Probably so. In California v. Hodari D., 499 U.S. 621 (1991), the United States Supreme Court held that an officer’s show of authority is not a seizure until the subject complies. Because the propriety of a seizure depends on the facts known at the time of the seizure, it appears that events after an officer’s show of authority, but before a suspect’s submission to it, may be used to justify the seizure. At least that’s the conclusion that the Second Circuit reached in United States v. Swindle, 407 F.3d 562 (2d Cir. 2005) (reluctantly concluding that a court may “consider[] events that occur[] after [a driver is] ordered to pull over” but before he complies in determining the constitutionality of a seizure). Other courts have reached similar results. See, e.g., United States v. Smith, 217 F.3d 746 (9th Cir. 2000) (relying on Hodari D. to reject the argument that “only the factors present up to the point when [the officer] turned on the lights of his patrol car can be considered in analyzing the validity of the stop”); United States v. McCauley, 548 F.3d 440 (6th Cir. 2008) (“We determine whether reasonable suspicion existed at the point of seizure – not . . . at the point of attempted seizure.”); United States v. Johnson, 212 F.3d 1212 (D.C. Cir. 2000) (similar). Cf. generally 4 Wayne R. LaFave, Search and Seizure § 9.4(d) n. 170 (collecting cases).

If the analysis above is correct, some interesting questions arise. For example, does a motorist submit to an officer’s show of authority as soon as he begins to slow down, only when he has come to a complete stop, or somewhere in between?
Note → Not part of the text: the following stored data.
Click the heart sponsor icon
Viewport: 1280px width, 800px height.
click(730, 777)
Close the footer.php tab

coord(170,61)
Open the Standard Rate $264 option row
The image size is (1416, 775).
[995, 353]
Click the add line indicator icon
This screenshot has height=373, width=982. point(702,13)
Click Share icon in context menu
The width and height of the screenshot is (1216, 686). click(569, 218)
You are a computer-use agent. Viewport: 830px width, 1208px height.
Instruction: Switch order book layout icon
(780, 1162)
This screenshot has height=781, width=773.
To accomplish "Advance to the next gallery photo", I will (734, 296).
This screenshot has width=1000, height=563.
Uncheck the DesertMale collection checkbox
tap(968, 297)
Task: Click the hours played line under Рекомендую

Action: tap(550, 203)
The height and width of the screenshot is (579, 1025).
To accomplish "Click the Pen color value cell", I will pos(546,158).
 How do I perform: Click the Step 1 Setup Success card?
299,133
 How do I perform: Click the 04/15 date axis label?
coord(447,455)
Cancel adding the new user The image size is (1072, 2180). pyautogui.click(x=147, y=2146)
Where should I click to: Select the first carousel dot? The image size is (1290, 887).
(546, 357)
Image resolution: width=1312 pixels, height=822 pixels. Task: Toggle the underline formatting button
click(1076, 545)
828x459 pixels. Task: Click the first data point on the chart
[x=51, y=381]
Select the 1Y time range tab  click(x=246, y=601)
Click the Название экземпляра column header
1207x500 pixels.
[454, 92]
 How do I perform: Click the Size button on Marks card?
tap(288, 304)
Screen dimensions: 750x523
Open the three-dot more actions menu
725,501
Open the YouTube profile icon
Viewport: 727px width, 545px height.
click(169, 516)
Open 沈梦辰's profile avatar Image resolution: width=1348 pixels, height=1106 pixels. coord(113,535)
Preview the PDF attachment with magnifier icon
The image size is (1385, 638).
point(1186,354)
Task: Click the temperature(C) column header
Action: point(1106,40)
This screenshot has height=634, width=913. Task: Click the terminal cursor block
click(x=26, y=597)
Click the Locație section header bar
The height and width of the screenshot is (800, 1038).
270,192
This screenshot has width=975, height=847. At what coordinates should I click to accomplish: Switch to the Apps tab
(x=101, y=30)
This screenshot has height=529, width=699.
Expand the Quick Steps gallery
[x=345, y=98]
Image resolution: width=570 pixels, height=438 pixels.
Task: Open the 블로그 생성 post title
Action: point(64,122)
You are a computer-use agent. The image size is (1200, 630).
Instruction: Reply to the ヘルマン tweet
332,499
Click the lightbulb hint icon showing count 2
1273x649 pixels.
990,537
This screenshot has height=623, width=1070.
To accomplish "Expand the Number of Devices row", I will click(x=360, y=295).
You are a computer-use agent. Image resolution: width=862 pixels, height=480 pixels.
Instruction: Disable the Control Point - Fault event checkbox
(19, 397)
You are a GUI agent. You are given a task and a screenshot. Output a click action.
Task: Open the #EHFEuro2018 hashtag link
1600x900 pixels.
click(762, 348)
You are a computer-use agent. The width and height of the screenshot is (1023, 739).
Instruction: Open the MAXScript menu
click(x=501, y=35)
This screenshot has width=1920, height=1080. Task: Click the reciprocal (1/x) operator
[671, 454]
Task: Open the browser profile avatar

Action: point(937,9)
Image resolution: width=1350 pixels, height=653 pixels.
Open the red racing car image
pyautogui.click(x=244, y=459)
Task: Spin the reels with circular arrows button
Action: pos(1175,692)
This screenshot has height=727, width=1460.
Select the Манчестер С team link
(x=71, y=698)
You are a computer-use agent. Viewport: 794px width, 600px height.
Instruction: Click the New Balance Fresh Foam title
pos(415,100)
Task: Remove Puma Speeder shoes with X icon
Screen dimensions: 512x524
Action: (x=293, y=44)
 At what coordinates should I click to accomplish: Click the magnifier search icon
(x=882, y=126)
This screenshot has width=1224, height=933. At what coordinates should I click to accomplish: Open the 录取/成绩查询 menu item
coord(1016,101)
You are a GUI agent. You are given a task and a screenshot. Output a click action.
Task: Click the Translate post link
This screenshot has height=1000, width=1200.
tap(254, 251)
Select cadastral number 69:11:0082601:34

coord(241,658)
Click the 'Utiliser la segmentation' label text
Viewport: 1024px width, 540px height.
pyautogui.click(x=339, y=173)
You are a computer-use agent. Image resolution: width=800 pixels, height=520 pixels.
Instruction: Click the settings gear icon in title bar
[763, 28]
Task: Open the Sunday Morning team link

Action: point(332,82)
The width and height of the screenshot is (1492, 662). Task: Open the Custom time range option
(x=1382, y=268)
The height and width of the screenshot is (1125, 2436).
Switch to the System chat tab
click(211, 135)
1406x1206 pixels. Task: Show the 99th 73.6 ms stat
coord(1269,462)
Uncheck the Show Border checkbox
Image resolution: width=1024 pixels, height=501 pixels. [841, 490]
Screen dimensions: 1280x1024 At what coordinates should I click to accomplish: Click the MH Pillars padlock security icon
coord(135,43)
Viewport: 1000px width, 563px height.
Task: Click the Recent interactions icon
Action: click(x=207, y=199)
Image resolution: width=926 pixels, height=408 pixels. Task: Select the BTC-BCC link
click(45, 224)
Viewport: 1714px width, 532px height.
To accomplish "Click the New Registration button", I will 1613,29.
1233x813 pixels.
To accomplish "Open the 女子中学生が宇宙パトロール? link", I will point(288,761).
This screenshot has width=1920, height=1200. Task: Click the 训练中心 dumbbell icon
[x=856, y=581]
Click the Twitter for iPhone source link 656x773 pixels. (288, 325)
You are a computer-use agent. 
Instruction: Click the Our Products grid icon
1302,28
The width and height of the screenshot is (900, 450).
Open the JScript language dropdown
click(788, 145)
In the right case, the answer could make all the difference, but I’ll leave that topic for another day.

4 comments on “Reasonable Suspicion Arising After An Officer’s Order to Stop

  1. In State V. Ivey, didn’t the Supreme Court rule against the officer reference fail to signal?
    http://www.ncdistrictattorney.org/dwi/newsletter/July%202010.pdf

  2. here we go again, what has happened to citizens rights in the U.S.? the courts are ruling in favor of the state and federal gov. most of the time. one day we are not going to have any 4th amend. rights, or 2nd amend. rights. or for that fact no rights. what happened to the US constitution?

  3. John Rackham: Yes re Ivey on the facts of that case, but the court didn’t hold generally that signals aren’t required. If an unsignaled turn or lane change has the potential to surprise and affect a trailing driver, as in my example, it’s still a violation of G.S. 20-154(a).

  4. […] Welty wrote a post in 2010 on when a seizure occurs after an officer operates emergency lights to order a driver to […]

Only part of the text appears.